I have come across many scientists who say: “I do not subscribe to any religion, but I am a spiritual person.” What exactly is spirituality? Here are a couple of definitions:

The term “spirituality” lacks a definitive definition, although social scientists have defined spirituality as the search for “the sacred,” where “the sacred” is broadly defined as that which is set apart from the ordinary and worthy of veneration. The use of the term “spirituality” has changed throughout the ages. In modern times, spirituality is often separated from Abrahamic religions, and connotes a blend of humanistic psychology with mystical and esoteric traditions and eastern religions aimed at personal well-being and personal development. The notion of “spiritual experience” plays an important role in modern spirituality, but has a relatively recent origin. (Wikipedia)

Photo: Alice Popkorn /

Photo: Alice Popkorn /

Spirituality means something different to everyone. For some, it’s about participating in organized religion: going to church, synagogue, a mosque, etc. For others, it’s more personal: Some people get in touch with their spiritual side through private prayer, yoga, meditation, quiet reflection, or even long walks. Research shows that even skeptics can’t stifle the sense that there is something greater than the concrete world we see. As the brain processes sensory experiences, we naturally look for patterns, and then seek out meaning in those patterns. And the phenomenon known as “cognitive dissonance” shows that once we believe in something, we will try to explain away anything that conflicts with it. Humans can’t help but ask big questions  –  the instinct seems wired in our minds.
(Psychology Today)

Shorn of the superfluous and logically untenable God concept (or the “some higher power” concept), spirituality is mainly about the so-perceived “enhancement” of the so-called “inner life”. Each person has his inner life, pertaining to what his mind perceives, or imagines, or aspires for, but so what? I think it is no different from idle reverie. My inner life is different from yours, and all that really matters is the “outer-life” expression or manifestation of the inner life, and this outer-life manifestation is a natural phenomenon like any other, amenable to scrutiny by science.

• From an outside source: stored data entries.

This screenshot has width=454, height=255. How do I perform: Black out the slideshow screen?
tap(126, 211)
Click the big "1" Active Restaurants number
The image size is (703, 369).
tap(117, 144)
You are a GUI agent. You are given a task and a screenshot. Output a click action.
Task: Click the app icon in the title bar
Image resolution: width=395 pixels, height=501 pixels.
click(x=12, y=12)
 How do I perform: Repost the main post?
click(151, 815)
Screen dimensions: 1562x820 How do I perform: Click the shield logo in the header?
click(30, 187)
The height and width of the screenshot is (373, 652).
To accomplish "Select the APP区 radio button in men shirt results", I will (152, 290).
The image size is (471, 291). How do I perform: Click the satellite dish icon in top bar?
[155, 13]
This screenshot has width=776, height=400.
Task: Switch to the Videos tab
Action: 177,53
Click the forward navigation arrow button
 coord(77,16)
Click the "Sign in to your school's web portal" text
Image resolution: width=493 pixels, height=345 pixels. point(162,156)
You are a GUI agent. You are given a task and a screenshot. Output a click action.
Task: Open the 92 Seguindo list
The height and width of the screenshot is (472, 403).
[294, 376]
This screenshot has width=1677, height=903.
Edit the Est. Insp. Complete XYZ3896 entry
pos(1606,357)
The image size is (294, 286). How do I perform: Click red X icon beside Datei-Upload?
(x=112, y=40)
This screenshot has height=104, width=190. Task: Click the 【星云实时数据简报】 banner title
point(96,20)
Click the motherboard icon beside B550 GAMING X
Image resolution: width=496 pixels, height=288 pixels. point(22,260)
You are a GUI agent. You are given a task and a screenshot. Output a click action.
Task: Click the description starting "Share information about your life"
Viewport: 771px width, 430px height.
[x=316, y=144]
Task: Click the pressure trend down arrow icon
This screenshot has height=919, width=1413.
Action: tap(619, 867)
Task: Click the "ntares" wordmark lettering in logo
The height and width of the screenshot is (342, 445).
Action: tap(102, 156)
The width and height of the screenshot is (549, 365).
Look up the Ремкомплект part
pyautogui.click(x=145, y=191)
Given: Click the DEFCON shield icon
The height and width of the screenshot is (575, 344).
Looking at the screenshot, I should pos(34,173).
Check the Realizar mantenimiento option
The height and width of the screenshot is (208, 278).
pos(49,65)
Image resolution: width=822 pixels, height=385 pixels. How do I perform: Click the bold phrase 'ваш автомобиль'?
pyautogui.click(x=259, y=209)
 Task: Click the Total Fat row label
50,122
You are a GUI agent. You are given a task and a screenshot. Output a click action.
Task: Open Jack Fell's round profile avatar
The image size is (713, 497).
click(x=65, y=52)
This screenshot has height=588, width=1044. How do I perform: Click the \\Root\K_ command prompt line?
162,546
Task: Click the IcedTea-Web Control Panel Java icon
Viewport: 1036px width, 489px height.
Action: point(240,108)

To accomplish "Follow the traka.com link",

Our brain is a physical organ, subject to the laws of physics. And our mind is what our brain does. I subscribe to the view that there is nothing wrong or unscientific about any efforts to make one’s thinking more productive and innovative and original by meditation etc.; and there is nothing mystical about that. It is perfectly fine for a person to do meditation if that helps him achieve better mental health, and greater intuitive capabilities or originality.

Photo: Federico Coppola /

Photo: Federico Coppola /

One of the most innovative minds I know of is Ray Kurzweil (2012). Here is what he does for getting new, problem-solving ideas: “Relaxing professional taboos turns out to be useful for creative problem solving. I use a mental technique each night in which I think about a particular problem before I go to sleep. This triggers sequences of thoughts that will continue into my dreams. Once I am dreaming, I can think  –  dream  –  about solutions to the problem without the burden of the professional restraints I carry during the day. I can then access these dream thoughts in the morning while in an in-between state of dreaming and being awake, sometimes referred to as ‘lucid dreaming'”. Fine. And very impressive.

The mind-body relationship is a subject of great importance. There are so many unexplored examples of what the mind can make the body do or endure. Scientific researchers should be duly skeptical on one hand, and open-minded on the other, when it comes to accepting or rejecting outlandish-looking claims. Reproducible verification has to be the final arbiter, always.